Schönbuchrauschen
K.-o.-Tropfen.«
»Das ist doch die Höhe. Das gehört doch verboten.«
»Das sagen Sie mal unseren Politikern. Es muss irgend so ein Scheißgesetz geben, das den Verkauf erlaubt. Ich halt’s im Kopf nicht aus! Jeder weiß, was mit dem Gift laufend angerichtet wird, und trotzdem schreitet der Gesetzgeber nicht ein. Unfassbar!«
Paula fragte nichts. Sie nahm nur ihren Kopfhörer ab und schaute ihren Chef an. Wie sie ihn kannte, musste er jetzt über den Fall reden, um Dampf abzulassen. Jeder neue Fall rief bei ihm zunächst Emotionen wach, die er abreagieren musste, damit er den Kopf für die präzisen Überlegungen frei bekam, für die er unter seinen Kollegen bekannt war.

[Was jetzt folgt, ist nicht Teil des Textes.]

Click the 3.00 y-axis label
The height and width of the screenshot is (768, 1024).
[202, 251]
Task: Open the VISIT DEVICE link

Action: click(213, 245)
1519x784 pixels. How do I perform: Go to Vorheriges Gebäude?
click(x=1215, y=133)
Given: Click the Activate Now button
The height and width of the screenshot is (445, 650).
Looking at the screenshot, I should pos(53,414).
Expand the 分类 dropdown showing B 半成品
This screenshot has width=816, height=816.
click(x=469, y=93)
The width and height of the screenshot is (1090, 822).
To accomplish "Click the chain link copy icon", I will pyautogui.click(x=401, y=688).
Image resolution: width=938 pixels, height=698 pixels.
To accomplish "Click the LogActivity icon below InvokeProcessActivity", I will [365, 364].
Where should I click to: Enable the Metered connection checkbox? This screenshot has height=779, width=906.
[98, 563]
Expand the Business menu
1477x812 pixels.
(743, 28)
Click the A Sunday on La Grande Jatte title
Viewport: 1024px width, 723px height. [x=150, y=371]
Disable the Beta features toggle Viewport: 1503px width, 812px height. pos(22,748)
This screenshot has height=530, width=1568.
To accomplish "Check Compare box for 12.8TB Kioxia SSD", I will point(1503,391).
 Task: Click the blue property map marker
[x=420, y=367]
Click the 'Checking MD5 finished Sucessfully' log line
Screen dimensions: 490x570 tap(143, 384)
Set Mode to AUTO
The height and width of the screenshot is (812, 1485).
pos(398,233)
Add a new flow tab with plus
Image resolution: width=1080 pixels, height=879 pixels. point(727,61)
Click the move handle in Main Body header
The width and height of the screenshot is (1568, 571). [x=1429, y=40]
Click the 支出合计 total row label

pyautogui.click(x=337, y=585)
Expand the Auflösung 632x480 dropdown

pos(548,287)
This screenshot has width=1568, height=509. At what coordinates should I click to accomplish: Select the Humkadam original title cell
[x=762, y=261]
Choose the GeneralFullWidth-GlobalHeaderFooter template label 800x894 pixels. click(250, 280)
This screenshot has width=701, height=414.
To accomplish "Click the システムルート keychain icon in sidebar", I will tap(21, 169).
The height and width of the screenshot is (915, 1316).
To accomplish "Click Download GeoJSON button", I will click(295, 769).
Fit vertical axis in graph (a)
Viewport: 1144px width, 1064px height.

»Können Sie sich das vorstellen, dass eine Frau einen Mann mit K.-o.-Tropfen wehrlos macht und ihn dann mit Insulin abspritzt? Und das am helllichten Tag im Wald? Was muss das für ein kaltschnäuziges Weibsstück sein!«
»Geht das denn so schnell?«
»Das wundert mich auch. Laut Obduktionsbericht war auch noch Alkohol im Spiel. Trotzdem muss sie ihm eine Mordsdosis verpasst haben.«
»Und wo ist das passiert?«
»Mitten im Schönbuch. Ungefähr auf halber Strecke zwischen Herrenberg und Bebenhausen. An der Neuen Brücke. Sind Sie da schon einmal gewesen?«
»Klar, die Gegend kenn ich gut. Da waren wir schon ein paar Mal bei unserer traditionellen Maiwanderung. Da ist’s schön, auch wenn es dort sonntags manchmal vor Leut’ wimmelt.«
»Aber nicht im November. Jetzt ist es absolut ruhig dort unten, vor allem mitten in der Woche. Dieses Weibsstück kennt sich offensichtlich im Schönbuch aus. Und ihr Opfer ging auch gerne wandern. Das muss sie gewusst haben. Sonst hätte sie den doch nie dorthingekriegt.«
»Und sie muss gewusst haben, dass er gerne einen über den Durst trinkt. Wenn wir an der Neuen Brücke gevespert haben, hat’s nie Bier gegeben. Da wird man doch bloß müde und muss noch ein paar Kilometer laufen. Das Bier trinkt man erst in Bebenhausen oder im Naturfreundehaus bei Herrenberg, falls man das Tal heraufwandert.«
»Hmm, dann war der Tote wohl ein Schluckspecht.«
»Wahrscheinlich. Und auch das hat die gewusst. Ob die ein Paar waren?«
»Das glaube ich nicht. Bei Beziehungstaten spielt immer der Affekt eine große Rolle. Und hier nicht, das war eiskaltes Kalkül. Dieses heimtückische Weib hatte einen genauen Plan. Die wusste ganz genau, was sie vorhatte.« Er ballte die Fäuste und biss die Zähne zusammen. »Aber die krieg ich, und wenn’s das Letzte ist, was ich tu.«
»Weiß man schon, wer der Tote ist?«
»Ja, nur ist er noch nicht offiziell identifiziert. Da gibt es nur die Mutter. Und ausgerechnet ich muss die arme Frau benachrichtigen. Die lieben Kollegen hatten noch keine Zeit dazu.«
»Und wann …?«
»Die Frau arbeitet beim Daimler. Die kann ich erst nach Feierabend erreichen.«
6
Es war schon dunkel, als Kupfer am Ortsrand von Döffingen aus seinem Auto stieg. Ein erleuchtetes Fenster im Erdgeschoss des kleinen Hauses ließ darauf schließen, dass die Bewohnerin daheim war. Zehn Schritte über Waschbetonplatten, und Kupfer stand vor der Haustür. Er hatte den Finger fast auf dem Klingelknopf, als er im Schein der Straßenlaterne das kleine Schild mitten auf der Haustür las: »Grüß Gott, tritt ein, bring Glück herein.« Es war mit einem Herz und einem Glücksschweinchen verziert. Er zögerte einen Moment, dann schüttelte er den Kopf, wobei er pfeifend den Atem durch die Nase ausströmen ließ, und klingelte.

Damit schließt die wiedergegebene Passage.